Did you already have a look at
http://www.jspwiki.org/wiki/TomcatAndUTF8 ?
Regards
Florian
Ursprüngliche Nachricht vom 03.09.2008 um 17:14:
Hi,
I'm having trouble with JSPWiki 2.6.3 and unicode characters. I would
appreciate some help.
I've installed jspwiki 2.6.3 on SuSe linux, which is UTF-8 by default:
>> locale
LANG=de_DE.UTF-8
LC_CTYPE="de_DE.UTF-8"
And I've left the jspwiki.properties setting of "jspwiki.encoding =
UTF-8" alone.
I then create a page "sktest1", with a link to a page that has a
lowercase german a-umlaut char in it.
The page (and the link text) look file; the a-umlaut is displayed correctly.
Clicking on the link brings up the "edit" window, but the page name is
corrupted: it shows uppercase-a-with-tilde, not lowercase-a-with-umlaut.
The filename created on disk is "Sktest1%C3%83.txt".
If I create a page with u-umlaut, then that character also gets encoded
as "%C3%83", ie it is not possible to have files "Sktestä" and
"Sktestü", as they result in the same filename.

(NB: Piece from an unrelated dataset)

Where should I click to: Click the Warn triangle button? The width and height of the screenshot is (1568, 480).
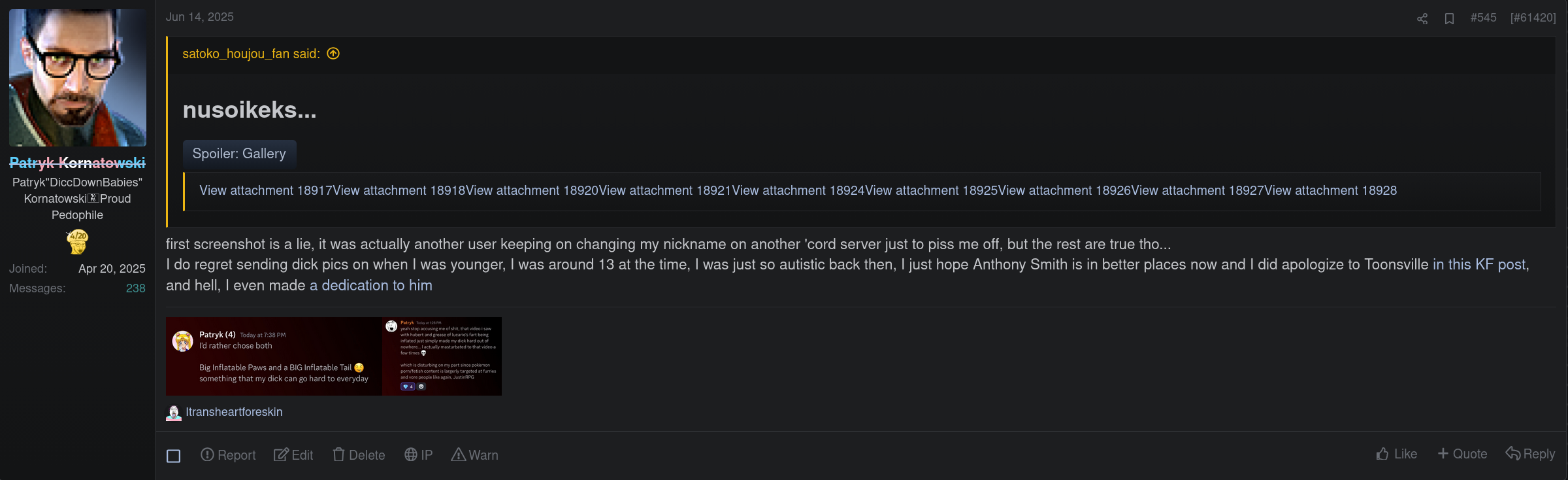tap(474, 454)
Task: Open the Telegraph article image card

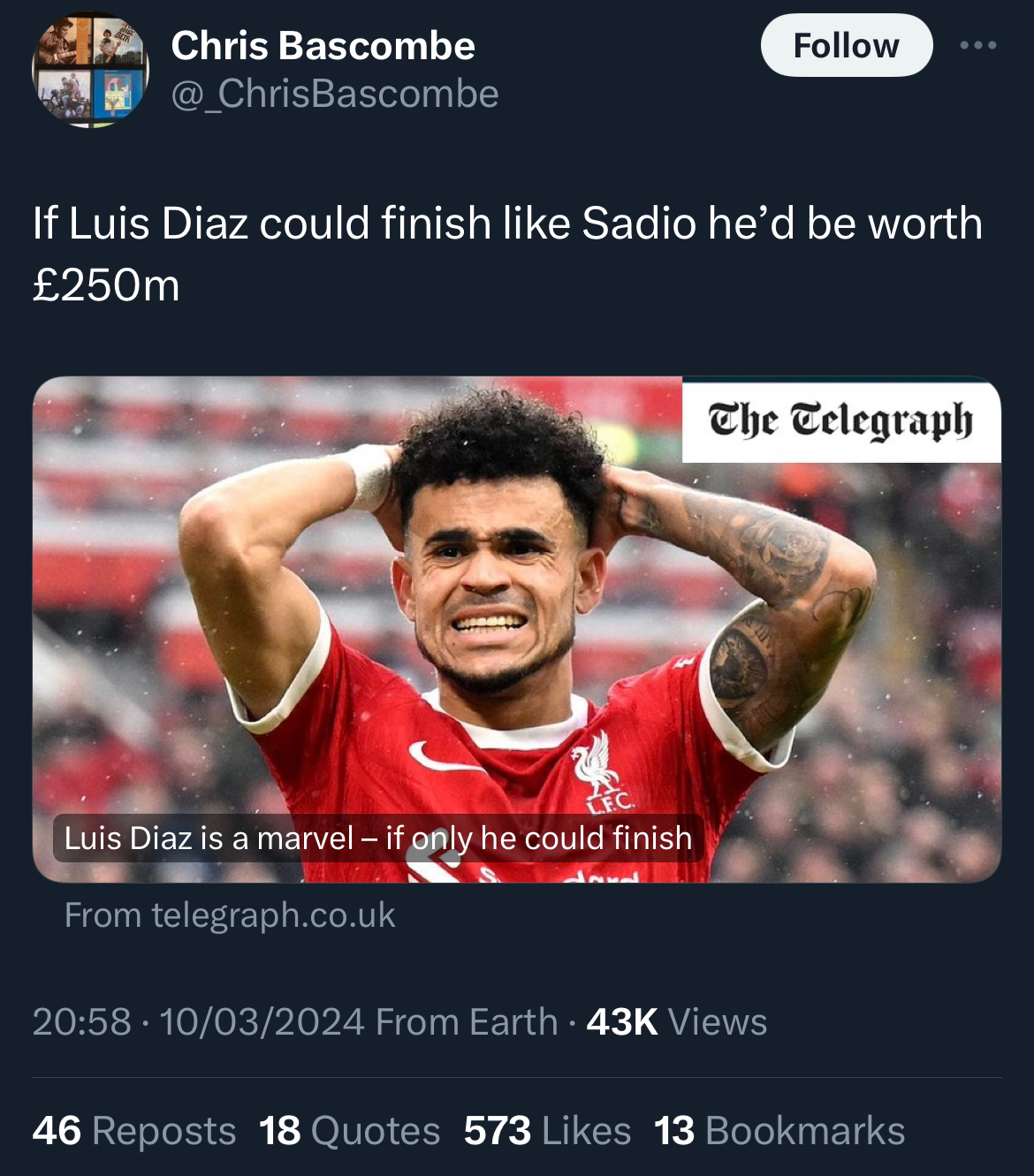Action: pyautogui.click(x=517, y=629)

Interestingly, the first char of the filename appears to be forced to
uppercase, but I don't really care here. However any character following
a non-ascii char appears to also be forced to uppercase:
blätter (that's an a-umlaut)
becomes
bl%C3%83Tter
(note that first t has become a T).
BTW; I'm testing with Firefox 3.x.
Hopefully I've just made some minor config mistake, but I can't see what
at the moment. Any suggestions gratefully received!